▶ The data:
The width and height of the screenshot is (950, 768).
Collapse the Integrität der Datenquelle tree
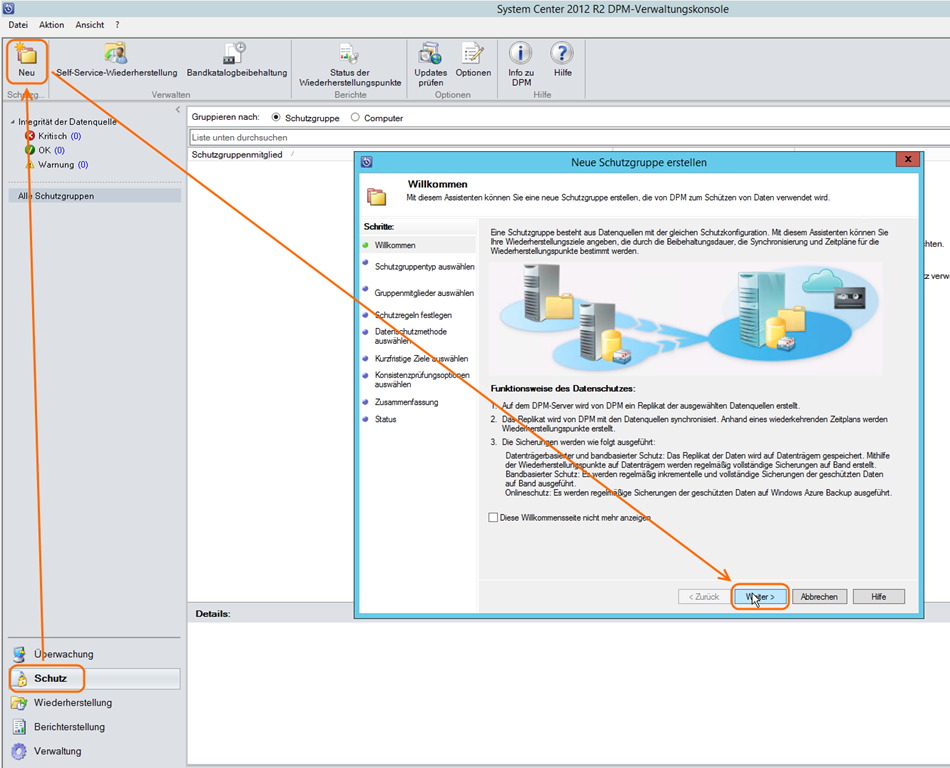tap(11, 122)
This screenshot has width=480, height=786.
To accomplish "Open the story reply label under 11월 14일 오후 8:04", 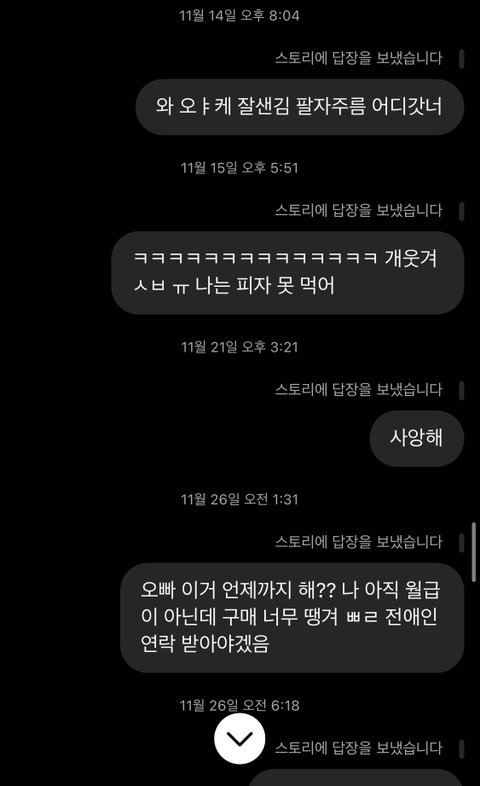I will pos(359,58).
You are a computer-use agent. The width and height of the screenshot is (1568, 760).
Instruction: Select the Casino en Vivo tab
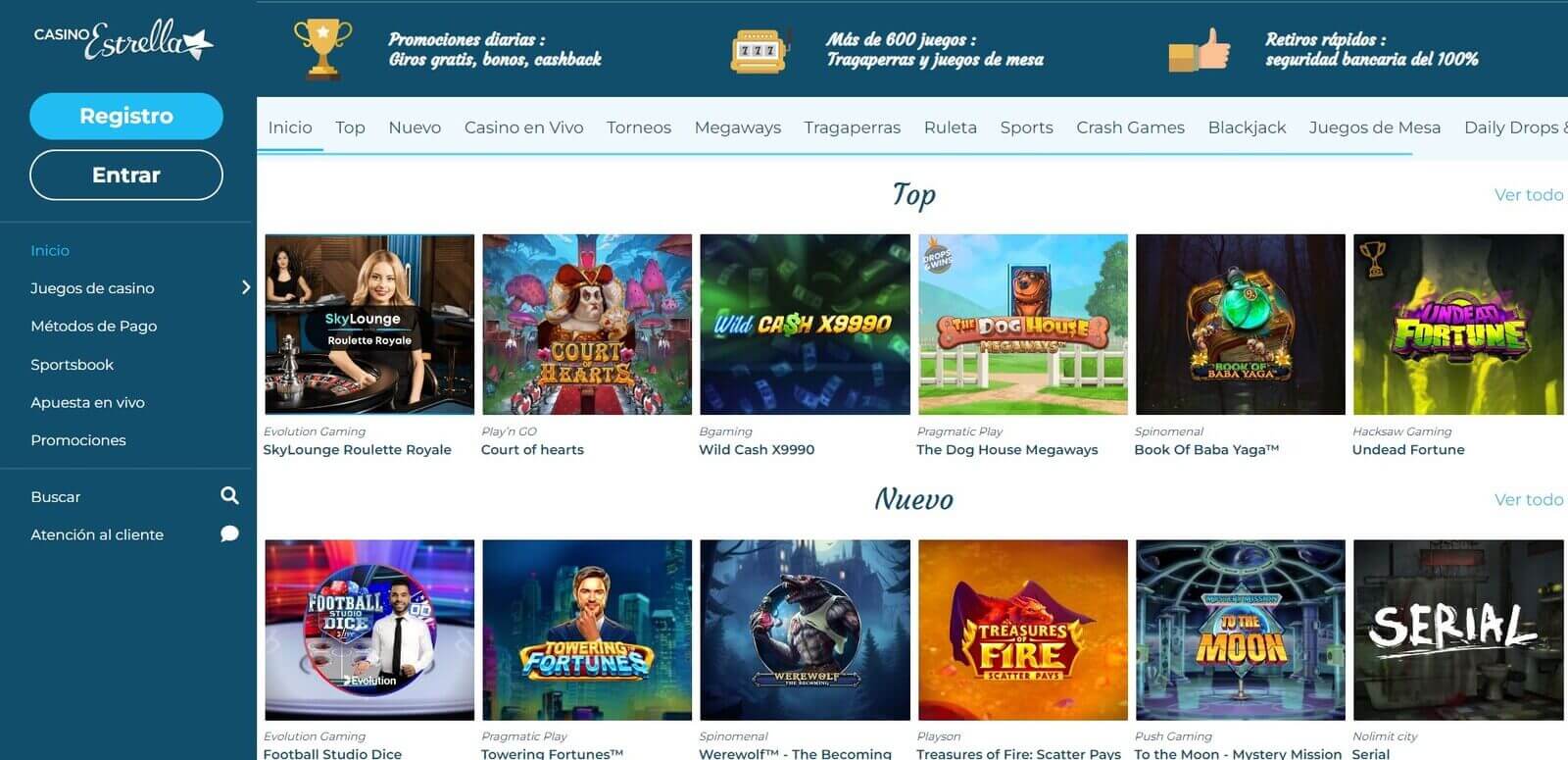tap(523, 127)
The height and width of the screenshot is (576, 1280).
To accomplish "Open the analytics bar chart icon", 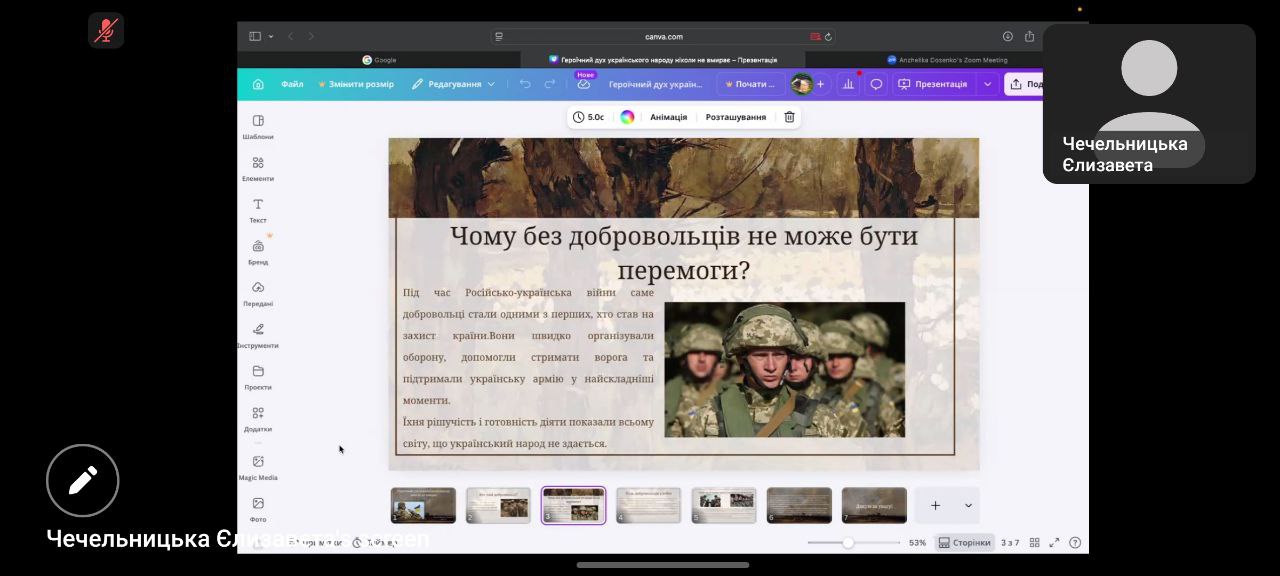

▶ Exercise brief: Report every line of the entries that carries the word "width".

▶ Task solution:
The width and height of the screenshot is (950, 768).
This screenshot has width=480, height=786.
You are a computer-use agent. The width and height of the screenshot is (1568, 760).
The height and width of the screenshot is (576, 1280).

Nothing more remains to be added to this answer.